─── Available data ───

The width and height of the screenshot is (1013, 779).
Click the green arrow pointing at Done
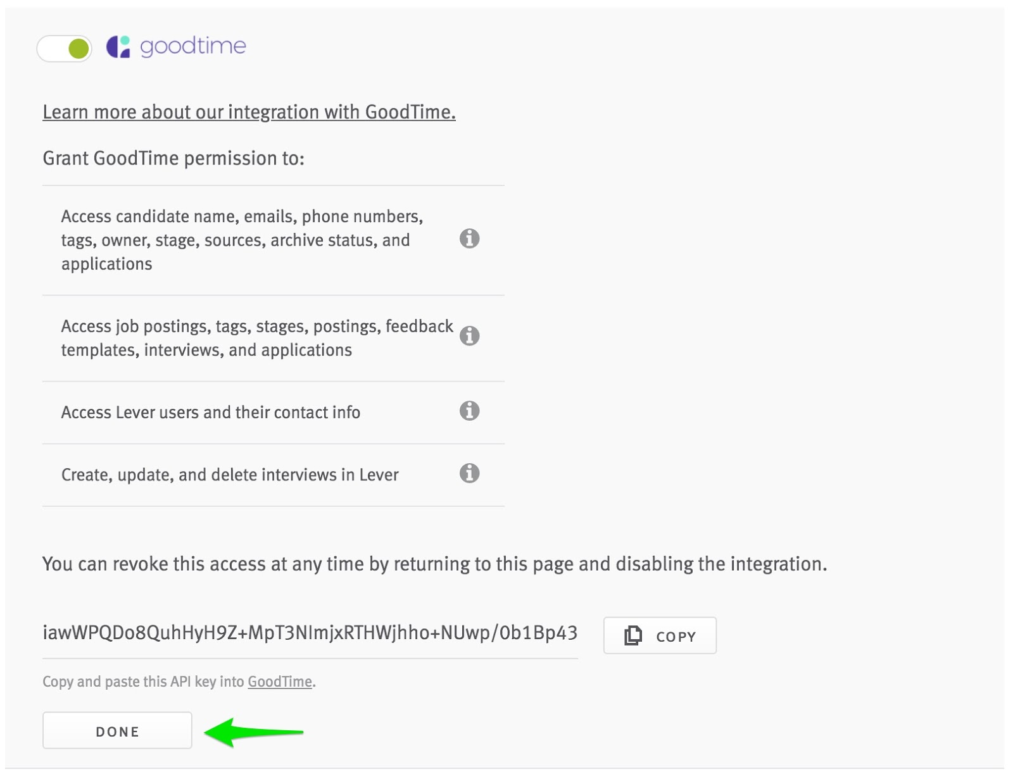click(x=253, y=732)
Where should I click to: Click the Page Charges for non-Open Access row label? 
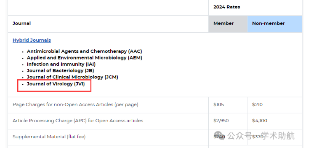click(75, 105)
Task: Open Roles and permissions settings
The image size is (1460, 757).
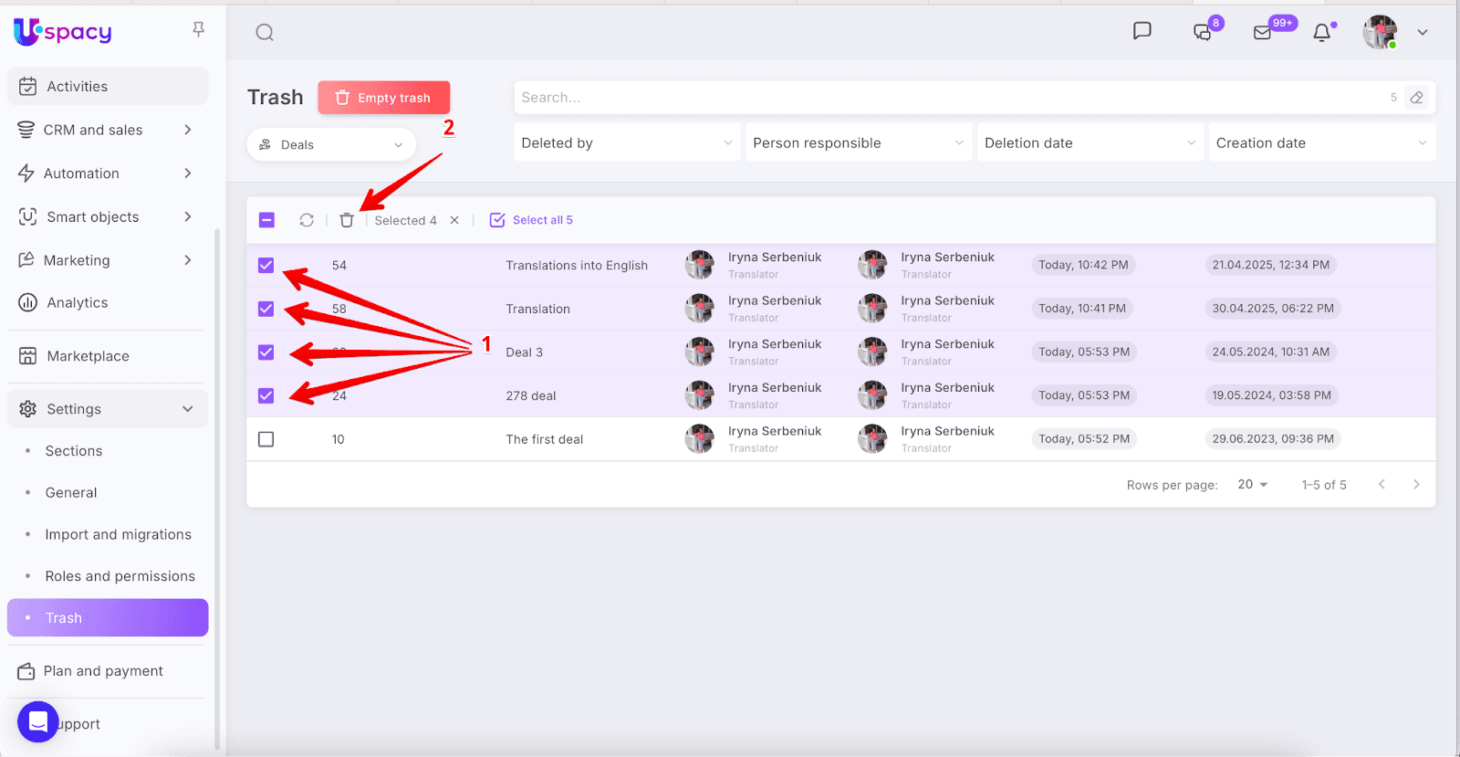Action: 120,576
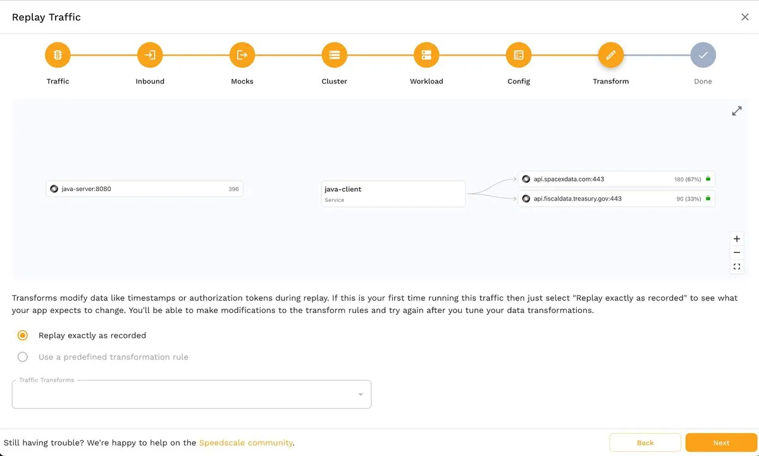Fit the graph to view
The height and width of the screenshot is (456, 759).
[x=737, y=267]
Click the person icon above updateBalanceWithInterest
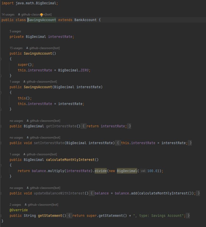Screen dimensions: 206x227 [27, 188]
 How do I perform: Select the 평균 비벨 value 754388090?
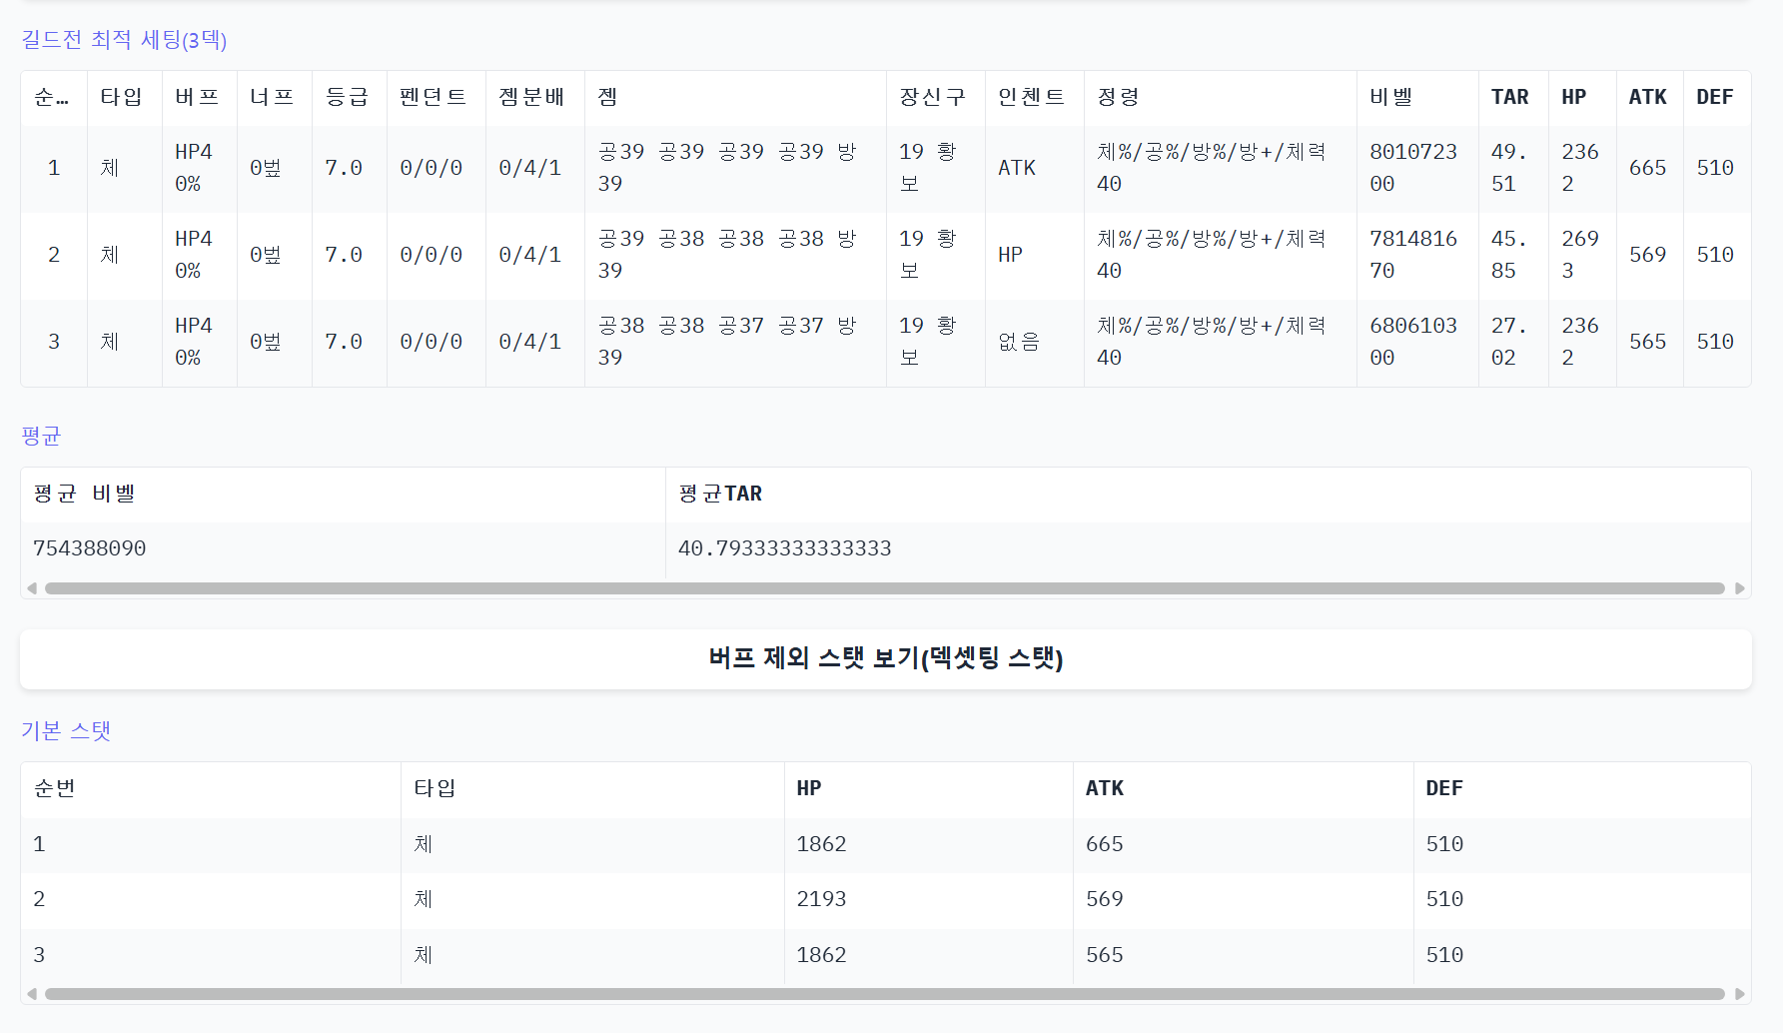tap(90, 548)
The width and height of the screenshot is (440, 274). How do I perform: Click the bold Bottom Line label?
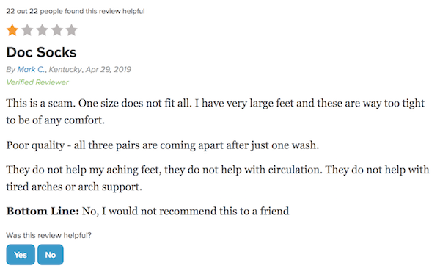click(43, 211)
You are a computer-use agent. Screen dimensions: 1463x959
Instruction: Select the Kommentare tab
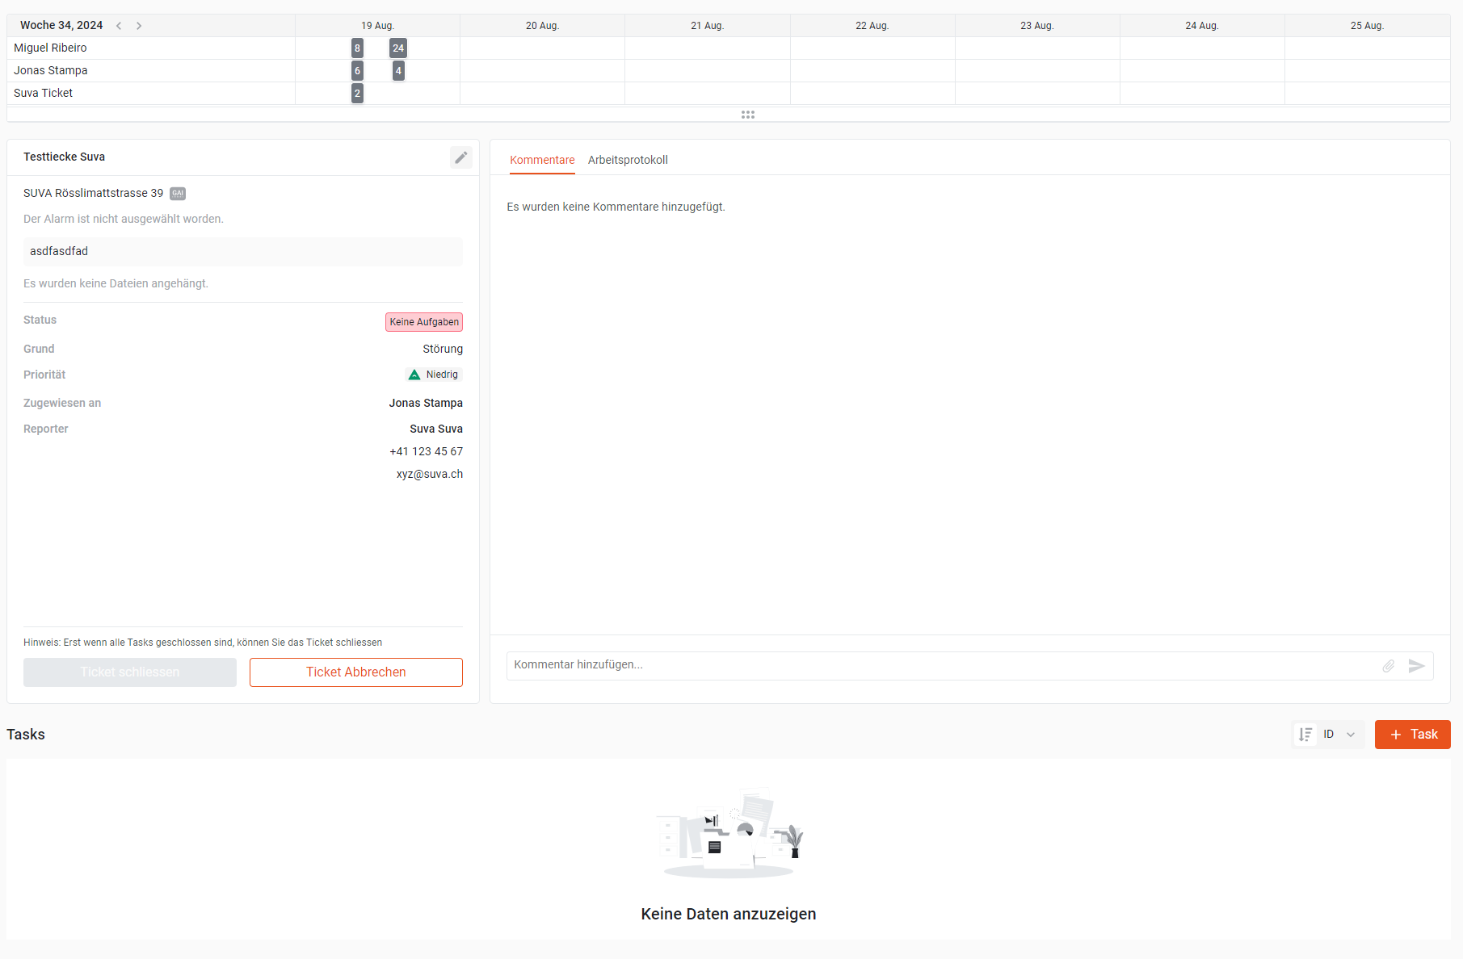tap(542, 160)
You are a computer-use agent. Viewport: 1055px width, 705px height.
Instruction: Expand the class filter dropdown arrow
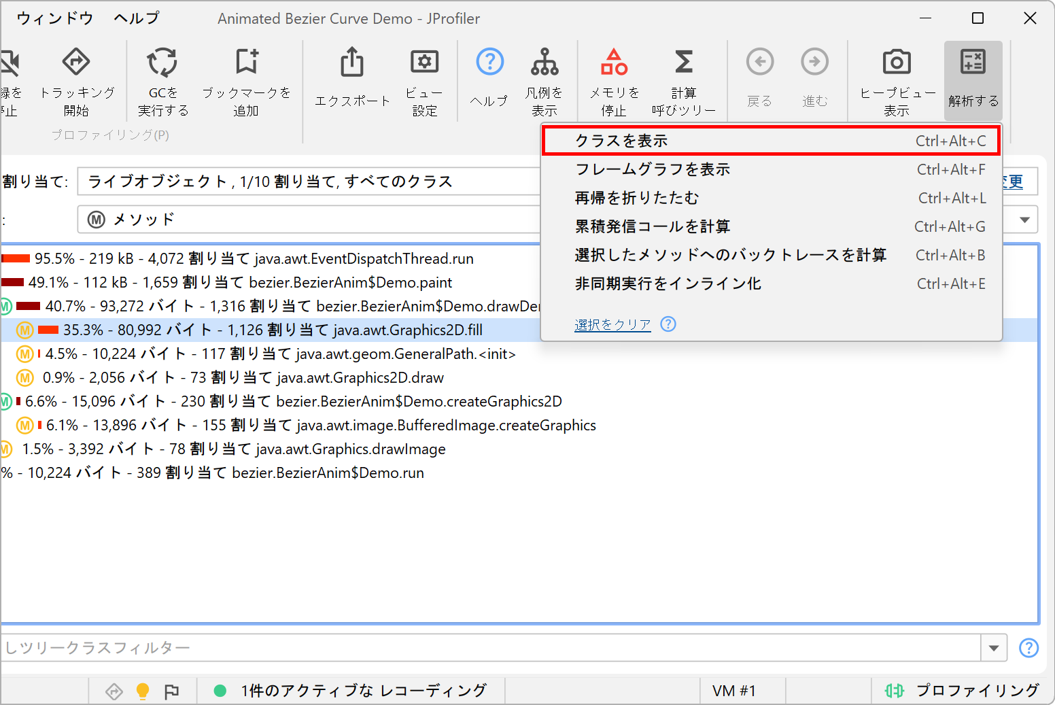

───

Find all lines holding the word "computer" in the records above and copy them.

# [Output of the task]
You are a computer-use agent. Screen dimensions: 1463x959
You are a computer-use agent. Viewport: 1055px width, 705px height.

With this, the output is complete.